Book: Al-Qaeda planned US gas attack

Al-Qaeda planned to unleash a lethal gas in New York City’s subway system in 2003 and came within 45 days of carrying out the attack when the group’s No 2 called off the operation, according to a new book excerpted in next week’s edition of Time magazine.

The subway attack was to take place before the Iraq invasion

US intelligence learned of the plot from a laptop computer belonging to a Bahraini jihadist captured in Saudi Arabia in early 2003, says author Ron Suskind in his book The One Percent Doctrine.

The computer contained plans for an easily constructed and concealed device that releases deadly hydrogen-cyanide gas using a remote trigger, the book says.

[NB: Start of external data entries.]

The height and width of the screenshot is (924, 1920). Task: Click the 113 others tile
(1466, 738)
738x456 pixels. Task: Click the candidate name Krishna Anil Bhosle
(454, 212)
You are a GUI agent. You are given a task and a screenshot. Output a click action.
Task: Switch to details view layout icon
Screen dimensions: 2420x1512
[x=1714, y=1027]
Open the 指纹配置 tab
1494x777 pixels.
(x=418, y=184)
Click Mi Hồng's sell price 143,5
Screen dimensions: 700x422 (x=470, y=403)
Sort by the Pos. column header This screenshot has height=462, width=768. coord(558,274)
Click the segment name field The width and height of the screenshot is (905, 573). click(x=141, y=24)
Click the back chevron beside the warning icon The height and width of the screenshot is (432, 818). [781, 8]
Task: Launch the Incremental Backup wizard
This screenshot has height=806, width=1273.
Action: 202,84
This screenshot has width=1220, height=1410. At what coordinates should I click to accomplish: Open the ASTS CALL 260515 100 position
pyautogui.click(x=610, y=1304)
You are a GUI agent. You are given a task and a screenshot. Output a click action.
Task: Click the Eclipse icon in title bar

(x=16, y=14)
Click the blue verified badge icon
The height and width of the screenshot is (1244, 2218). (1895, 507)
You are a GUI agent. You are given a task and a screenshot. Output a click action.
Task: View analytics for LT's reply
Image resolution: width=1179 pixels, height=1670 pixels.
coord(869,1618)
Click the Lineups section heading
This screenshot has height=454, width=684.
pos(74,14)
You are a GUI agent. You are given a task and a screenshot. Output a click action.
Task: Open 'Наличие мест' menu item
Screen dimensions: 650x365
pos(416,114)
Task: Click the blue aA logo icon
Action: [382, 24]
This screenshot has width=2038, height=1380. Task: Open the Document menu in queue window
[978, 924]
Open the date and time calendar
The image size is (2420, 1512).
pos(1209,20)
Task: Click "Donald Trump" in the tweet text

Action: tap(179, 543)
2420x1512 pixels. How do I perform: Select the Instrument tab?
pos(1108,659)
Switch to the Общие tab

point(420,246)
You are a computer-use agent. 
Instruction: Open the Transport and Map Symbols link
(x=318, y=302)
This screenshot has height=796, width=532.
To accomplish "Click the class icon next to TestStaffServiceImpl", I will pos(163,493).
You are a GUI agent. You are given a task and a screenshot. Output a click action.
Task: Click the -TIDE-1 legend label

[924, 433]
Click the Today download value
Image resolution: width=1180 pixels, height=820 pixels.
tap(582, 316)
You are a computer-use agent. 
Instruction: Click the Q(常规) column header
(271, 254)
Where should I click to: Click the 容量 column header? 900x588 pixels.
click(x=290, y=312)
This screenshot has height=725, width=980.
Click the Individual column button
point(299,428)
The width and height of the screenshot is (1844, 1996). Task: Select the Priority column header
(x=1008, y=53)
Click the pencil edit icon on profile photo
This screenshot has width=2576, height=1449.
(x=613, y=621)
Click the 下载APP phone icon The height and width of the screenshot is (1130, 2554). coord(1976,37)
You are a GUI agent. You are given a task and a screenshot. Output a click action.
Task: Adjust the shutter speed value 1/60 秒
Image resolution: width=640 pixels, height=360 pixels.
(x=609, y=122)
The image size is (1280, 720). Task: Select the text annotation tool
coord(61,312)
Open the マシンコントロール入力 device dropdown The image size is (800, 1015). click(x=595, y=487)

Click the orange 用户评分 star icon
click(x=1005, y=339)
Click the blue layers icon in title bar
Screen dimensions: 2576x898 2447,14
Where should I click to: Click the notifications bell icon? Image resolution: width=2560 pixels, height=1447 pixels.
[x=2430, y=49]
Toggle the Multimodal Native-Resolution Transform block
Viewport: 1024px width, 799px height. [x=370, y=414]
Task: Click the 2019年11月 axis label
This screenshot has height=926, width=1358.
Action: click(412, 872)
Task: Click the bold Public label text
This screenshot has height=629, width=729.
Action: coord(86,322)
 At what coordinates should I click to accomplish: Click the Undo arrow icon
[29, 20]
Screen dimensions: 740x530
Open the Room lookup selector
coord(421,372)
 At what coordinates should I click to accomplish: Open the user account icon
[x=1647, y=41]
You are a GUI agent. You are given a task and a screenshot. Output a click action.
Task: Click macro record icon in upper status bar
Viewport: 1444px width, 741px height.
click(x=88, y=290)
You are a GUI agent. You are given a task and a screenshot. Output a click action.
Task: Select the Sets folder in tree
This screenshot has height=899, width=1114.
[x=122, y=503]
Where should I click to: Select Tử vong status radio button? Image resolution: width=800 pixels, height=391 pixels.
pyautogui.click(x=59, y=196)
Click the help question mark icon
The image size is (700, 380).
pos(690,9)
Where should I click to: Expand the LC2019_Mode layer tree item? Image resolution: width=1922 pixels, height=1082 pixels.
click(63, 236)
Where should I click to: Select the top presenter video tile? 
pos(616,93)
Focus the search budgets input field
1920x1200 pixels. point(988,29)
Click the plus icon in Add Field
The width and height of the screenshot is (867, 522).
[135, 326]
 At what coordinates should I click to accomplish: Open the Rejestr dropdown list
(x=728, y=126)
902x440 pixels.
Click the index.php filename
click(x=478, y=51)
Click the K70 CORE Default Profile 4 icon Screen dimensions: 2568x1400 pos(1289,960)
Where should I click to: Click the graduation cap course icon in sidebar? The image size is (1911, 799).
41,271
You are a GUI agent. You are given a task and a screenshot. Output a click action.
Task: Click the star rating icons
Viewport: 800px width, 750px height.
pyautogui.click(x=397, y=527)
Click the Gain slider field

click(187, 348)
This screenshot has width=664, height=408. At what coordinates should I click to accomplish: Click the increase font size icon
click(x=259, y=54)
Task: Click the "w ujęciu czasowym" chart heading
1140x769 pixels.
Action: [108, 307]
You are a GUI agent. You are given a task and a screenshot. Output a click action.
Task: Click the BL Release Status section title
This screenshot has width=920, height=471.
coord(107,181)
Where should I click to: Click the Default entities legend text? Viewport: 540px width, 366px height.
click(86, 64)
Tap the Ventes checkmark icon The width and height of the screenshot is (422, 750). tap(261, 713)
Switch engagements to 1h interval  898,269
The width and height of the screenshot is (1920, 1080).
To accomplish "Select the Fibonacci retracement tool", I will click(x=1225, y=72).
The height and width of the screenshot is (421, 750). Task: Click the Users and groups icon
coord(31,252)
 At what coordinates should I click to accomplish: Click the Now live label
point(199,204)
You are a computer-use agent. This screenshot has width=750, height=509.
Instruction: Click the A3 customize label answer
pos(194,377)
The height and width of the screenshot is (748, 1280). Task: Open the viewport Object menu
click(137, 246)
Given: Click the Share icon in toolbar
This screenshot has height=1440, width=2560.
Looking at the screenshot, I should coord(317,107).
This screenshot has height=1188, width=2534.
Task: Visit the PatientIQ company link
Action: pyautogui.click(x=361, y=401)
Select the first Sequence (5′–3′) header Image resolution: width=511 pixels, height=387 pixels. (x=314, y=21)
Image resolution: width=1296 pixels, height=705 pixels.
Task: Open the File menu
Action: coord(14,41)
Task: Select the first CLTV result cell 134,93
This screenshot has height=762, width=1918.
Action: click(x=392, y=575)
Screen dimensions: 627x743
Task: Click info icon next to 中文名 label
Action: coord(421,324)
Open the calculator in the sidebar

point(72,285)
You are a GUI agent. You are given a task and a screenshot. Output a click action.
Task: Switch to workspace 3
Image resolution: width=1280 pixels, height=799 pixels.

“In the world of terrorist weaponry,” writes Suskind, “this was the equivalent of splitting the atom. Obtain a few widely available chemicals, and you could construct it with a trip to Home Depot – and then kill everyone in the store.”

The CIA built a prototype of the captured design and showed it to George Bush, the US president, who ordered that alerts be sent through all levels of the US government, the book says.

Deadly device

The information contained plans for a gas-dispersal system  dubbed the mubtakkar (Arabic for device), Time said.

The deadly device was made up of two separate chambers for sodium cyanide and a stable source of hydrogen, such as hydrochloric acid.

Al-Qaeda 'planned to place gas-delivery devices in subway cars'
Al-Qaeda ‘planned to place gas-delivery devices in subway cars’

Al-Qaeda ‘planned to place gas-
delivery devices in subway cars’

A seal between the two chambers could be broken by a remote trigger, producing the toxic gas for dispersal.

Easily concealed, the device could inflict mass casualties if it were triggered in an enclosed public space, according to the  excerpt.

US intelligence learned from an al-Qaeda informant that the attack had been called off by Osama bin Laden’s deputy, Ayman al-Zawahiri, 45 days before it was set to occur.

Strategic locations

Al-Qaeda had planned to place several of the poison-gas devices in subway cars and other strategic locations.

The informant, a management-level al-Qaeda operative who believed his leaders had erred in attacking the US directly, told US agents he did not know why al-Zawahiri scrapped the plan.

Time said it would post an excerpt of Suskind’s book, published by Simon and Schuster, early on Sunday morning on its website time.com.

The latest issue of Time hits newsstands on Monday.